I get the following error:

MethodError: objects of type OptimiserChain{Tuple{GenericLossFunction{typeof(Lux.LossFunctionImpl.l2_distance_loss), typeof(Statistics.mean)}, WeightDecay}} are not callable
The object of type `OptimiserChain{Tuple{GenericLossFunction{typeof(Lux.LossFunctionImpl.l2_distance_loss), typeof(Statistics.mean)}, WeightDecay}}` exists, but no method is defined for this combination of argument types when trying to treat it as a callable object.

Stacktrace:
 [1] generate_wrappers(objective_function::OptimiserChain{Tuple{GenericLossFunction{typeof(Lux.LossFunctionImpl.l2_distance_loss), typeof(Statistics.mean)}, WeightDecay}}, m::Chain{@NamedTuple{layer_1::Dense{typeof(tanh), Int64, Int64, Nothing, Nothing, Static.True}, layer_2::Dense{typeof(identity), Int64, Int64, Nothing, Nothing, Static.True}}, Nothing}, ps::@NamedTuple{layer_1::@NamedTuple{weight::Matrix{Float32}, bias::Vector{Float32}}, layer_2::@NamedTuple{weight::Matrix{Float32}, bias::Vector{Float32}}}, st::@NamedTuple{layer_1::@NamedTuple{}, layer_2::@NamedTuple{}}, data::Tuple{Matrix{Float32}, Matrix{Float32}}, ::Static.True)

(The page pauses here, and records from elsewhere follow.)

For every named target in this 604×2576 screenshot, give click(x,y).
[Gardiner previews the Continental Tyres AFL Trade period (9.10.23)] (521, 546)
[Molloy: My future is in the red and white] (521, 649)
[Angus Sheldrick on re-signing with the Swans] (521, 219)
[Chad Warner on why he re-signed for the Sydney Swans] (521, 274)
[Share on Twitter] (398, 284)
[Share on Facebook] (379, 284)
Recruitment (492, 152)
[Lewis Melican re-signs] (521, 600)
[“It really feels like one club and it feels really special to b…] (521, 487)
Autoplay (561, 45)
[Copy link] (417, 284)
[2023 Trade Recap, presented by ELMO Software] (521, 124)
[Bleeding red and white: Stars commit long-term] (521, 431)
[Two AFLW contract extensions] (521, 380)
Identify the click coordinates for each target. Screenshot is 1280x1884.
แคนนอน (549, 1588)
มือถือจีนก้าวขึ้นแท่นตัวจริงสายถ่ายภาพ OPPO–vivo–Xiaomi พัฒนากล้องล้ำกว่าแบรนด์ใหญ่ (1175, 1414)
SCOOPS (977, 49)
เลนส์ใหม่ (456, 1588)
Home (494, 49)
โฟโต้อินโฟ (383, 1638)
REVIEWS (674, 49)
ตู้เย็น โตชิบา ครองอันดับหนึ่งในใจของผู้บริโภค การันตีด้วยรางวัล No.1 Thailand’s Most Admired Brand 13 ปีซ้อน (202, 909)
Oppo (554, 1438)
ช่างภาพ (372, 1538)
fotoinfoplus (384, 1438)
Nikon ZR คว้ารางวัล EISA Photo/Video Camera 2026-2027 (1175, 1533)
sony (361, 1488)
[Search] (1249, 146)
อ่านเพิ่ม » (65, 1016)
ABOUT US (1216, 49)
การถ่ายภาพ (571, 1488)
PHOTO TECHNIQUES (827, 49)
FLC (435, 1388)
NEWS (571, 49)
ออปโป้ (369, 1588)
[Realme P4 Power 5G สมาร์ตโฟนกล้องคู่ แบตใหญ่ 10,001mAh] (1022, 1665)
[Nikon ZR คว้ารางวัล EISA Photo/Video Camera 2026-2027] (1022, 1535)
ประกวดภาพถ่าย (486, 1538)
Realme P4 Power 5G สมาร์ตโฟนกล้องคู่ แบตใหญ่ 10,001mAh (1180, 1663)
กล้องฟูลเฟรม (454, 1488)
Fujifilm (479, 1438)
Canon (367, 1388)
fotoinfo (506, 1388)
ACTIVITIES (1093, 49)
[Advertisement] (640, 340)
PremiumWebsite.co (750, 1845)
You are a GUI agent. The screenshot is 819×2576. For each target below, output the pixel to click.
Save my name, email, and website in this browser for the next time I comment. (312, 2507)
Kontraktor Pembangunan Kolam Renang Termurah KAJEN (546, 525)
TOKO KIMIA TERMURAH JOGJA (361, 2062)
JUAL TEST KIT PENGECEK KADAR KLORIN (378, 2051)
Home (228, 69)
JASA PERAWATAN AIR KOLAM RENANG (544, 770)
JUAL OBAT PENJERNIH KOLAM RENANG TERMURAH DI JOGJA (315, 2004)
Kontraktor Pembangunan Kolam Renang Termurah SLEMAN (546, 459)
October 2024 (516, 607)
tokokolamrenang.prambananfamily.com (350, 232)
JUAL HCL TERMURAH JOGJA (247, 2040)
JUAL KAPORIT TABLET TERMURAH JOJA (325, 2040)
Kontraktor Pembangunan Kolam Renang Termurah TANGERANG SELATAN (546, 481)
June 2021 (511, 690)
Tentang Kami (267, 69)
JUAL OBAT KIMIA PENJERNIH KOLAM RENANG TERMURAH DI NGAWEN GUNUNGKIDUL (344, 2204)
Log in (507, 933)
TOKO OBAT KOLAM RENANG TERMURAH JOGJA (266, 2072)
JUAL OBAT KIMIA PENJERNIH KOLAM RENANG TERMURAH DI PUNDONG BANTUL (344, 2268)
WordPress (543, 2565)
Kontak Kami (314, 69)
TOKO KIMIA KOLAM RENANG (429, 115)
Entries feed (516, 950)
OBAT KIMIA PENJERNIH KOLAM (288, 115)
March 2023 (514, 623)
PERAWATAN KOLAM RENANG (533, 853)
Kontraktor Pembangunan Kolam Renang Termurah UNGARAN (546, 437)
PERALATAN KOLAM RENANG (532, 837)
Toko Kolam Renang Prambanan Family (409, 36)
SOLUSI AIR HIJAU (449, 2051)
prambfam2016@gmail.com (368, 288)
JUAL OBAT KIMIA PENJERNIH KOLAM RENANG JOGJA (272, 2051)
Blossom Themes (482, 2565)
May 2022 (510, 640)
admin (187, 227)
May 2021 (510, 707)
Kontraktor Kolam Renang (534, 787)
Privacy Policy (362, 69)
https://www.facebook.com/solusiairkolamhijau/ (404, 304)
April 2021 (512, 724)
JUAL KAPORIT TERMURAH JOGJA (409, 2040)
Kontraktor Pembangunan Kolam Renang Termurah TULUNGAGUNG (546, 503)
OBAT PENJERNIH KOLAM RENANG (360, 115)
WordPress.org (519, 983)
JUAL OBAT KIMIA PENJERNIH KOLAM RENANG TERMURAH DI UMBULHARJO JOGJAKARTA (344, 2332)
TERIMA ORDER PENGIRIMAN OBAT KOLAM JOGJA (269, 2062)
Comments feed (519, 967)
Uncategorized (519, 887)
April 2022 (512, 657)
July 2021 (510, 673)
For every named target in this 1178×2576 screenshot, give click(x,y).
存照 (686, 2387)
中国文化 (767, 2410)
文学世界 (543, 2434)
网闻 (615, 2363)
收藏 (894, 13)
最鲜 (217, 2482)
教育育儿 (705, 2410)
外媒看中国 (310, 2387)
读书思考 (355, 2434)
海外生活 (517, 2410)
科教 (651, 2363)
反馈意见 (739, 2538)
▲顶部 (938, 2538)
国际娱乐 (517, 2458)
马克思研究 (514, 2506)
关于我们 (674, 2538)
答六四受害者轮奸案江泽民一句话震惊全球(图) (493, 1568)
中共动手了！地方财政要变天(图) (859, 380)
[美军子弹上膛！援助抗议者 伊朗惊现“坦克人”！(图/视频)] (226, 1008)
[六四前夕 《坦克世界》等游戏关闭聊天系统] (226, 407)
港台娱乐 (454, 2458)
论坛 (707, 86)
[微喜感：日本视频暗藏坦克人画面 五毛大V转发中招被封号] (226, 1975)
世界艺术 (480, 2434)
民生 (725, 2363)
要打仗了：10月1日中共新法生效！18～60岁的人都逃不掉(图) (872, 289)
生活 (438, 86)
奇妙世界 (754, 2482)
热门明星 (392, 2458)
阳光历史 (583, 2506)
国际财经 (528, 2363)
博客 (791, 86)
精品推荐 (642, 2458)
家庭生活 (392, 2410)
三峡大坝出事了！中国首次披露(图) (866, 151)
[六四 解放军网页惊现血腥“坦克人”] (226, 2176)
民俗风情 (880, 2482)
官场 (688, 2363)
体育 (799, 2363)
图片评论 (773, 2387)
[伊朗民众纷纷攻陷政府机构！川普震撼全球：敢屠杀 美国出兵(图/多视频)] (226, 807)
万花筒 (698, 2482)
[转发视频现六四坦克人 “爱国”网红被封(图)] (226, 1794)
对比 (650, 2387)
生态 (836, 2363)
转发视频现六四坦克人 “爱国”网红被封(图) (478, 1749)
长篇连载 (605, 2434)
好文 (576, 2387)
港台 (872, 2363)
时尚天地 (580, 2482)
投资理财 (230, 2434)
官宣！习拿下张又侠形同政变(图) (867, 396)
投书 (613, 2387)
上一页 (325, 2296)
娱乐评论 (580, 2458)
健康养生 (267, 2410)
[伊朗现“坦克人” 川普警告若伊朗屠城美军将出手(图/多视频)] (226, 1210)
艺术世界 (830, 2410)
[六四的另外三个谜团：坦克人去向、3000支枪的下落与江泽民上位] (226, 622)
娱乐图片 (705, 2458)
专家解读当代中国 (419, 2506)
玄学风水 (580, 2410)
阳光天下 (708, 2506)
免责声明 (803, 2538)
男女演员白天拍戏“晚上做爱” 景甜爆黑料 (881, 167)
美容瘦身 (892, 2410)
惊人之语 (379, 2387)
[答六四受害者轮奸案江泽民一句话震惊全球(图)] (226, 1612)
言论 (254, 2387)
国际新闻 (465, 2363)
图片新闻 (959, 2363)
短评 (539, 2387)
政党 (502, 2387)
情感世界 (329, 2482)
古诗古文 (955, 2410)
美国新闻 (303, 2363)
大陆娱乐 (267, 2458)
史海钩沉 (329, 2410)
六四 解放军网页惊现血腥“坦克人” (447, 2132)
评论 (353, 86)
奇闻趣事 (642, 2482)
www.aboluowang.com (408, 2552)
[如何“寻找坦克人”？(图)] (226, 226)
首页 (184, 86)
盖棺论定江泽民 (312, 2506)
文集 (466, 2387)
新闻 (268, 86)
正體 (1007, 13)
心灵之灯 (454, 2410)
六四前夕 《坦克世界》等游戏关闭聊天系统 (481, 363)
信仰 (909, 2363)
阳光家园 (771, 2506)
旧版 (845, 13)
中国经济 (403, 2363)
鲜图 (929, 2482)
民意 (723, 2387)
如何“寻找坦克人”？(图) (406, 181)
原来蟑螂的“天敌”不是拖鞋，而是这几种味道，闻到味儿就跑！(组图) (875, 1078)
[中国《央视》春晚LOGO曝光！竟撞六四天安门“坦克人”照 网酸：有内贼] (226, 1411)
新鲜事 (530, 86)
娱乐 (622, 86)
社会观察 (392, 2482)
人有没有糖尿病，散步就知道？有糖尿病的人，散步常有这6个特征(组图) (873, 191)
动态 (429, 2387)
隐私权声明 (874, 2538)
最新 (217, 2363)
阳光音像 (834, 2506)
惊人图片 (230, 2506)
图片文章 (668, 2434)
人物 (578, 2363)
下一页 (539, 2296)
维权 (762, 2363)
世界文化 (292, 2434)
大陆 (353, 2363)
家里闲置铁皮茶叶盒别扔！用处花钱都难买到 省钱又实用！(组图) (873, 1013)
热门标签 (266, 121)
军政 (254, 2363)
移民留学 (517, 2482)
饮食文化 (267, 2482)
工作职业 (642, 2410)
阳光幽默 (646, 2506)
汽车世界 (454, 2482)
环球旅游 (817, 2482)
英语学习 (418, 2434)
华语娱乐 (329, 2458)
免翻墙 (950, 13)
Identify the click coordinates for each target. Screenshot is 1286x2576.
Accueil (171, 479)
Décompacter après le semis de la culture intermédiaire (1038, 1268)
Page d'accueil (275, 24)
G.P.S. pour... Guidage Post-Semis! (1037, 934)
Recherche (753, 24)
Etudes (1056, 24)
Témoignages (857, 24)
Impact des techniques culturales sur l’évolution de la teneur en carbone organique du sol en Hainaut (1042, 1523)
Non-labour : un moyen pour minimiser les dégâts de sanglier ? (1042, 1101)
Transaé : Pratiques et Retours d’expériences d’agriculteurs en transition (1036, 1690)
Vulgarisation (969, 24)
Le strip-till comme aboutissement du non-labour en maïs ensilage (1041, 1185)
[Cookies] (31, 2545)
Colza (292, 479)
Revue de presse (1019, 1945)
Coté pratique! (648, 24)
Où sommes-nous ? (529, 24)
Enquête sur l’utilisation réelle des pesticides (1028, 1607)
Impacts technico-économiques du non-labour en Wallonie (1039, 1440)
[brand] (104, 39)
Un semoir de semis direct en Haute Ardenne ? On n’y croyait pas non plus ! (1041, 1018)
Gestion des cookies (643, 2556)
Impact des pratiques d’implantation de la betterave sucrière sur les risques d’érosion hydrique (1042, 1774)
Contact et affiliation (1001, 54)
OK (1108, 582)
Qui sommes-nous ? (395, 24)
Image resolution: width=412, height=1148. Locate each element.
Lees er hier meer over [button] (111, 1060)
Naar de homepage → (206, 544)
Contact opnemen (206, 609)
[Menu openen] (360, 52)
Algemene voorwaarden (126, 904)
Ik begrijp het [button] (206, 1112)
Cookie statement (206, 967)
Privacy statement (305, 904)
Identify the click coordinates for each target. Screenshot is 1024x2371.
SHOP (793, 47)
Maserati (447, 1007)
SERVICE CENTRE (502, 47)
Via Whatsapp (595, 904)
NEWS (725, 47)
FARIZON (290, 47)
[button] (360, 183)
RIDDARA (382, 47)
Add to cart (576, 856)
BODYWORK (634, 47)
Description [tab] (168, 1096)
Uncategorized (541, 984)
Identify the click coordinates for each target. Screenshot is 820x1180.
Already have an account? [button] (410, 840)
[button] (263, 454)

   @ Lux.Training ~/.julia/packages/Lux/DHtyL/src/helpers/training.jl:247
 [2] wrap_objective_function(objective_function::OptimiserChain{Tuple{GenericLossFunction{typeof(Lux.LossFunctionImpl.l2_distance_loss), typeof(Statistics.mean)}, WeightDecay}}, m::Chain{@NamedTuple{layer_1::Dense{typeof(tanh), Int64, Int64, Nothing, Nothing, Static.True}, layer_2::Dense{typeof(identity), Int64, Int64, Nothing, Nothing, Static.True}}, Nothing}, ps::@NamedTuple{layer_1::@NamedTuple{weight::Matrix{Float32}, bias::Vector{Float32}}, layer_2::@NamedTuple{weight::Matrix{Float32}, bias::Vector{Float32}}}, st::@NamedTuple{layer_1::@NamedTuple{}, layer_2::@NamedTuple{}}, data::Tuple{Matrix{Float32}, Matrix{Float32}}, first_try::Static.True)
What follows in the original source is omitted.